Studio album by Puddle of Mudd
- Released: November 25, 2003
- Recorded: 2003
- Genre: Post-grunge
- Length: 55:36
- Labels: Geffen; Flawless;
- Producers: John Kurzweg; Michael "Elvis" Baskette; Puddle of Mudd;

Puddle of Mudd chronology
| Come Clean (2001) | Life on Display (2003) | Famous (2007) |

Singles from Life on Display
- "Away from Me" Released: October 21, 2003; "Heel Over Head" Released: February 17, 2004; "Spin You Around" Released: June 15, 2004;

= Life on Display =

Life on Display is the third studio album by the American rock band Puddle of Mudd. It was produced by John Kurzweg whose previous work includes Creed, Socialburn, and No Address, and whom produced the band's previous album, and Michael "Elvis" Baskette. The album served as the follow-up to their 2001 major label debut album Come Clean.

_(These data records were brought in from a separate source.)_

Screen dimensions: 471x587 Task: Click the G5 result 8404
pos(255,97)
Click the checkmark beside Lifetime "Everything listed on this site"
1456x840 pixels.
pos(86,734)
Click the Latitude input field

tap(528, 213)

Life on Display was certified gold in the U.S by the RIAA on February 6, 2004. To date, Life on Display has sold 706,191 units in the United States.

The album received generally negative reviews, and peaked at #20 on the Billboard 200 album chart, spending 23 weeks on the chart. It was less successful internationally on the charts.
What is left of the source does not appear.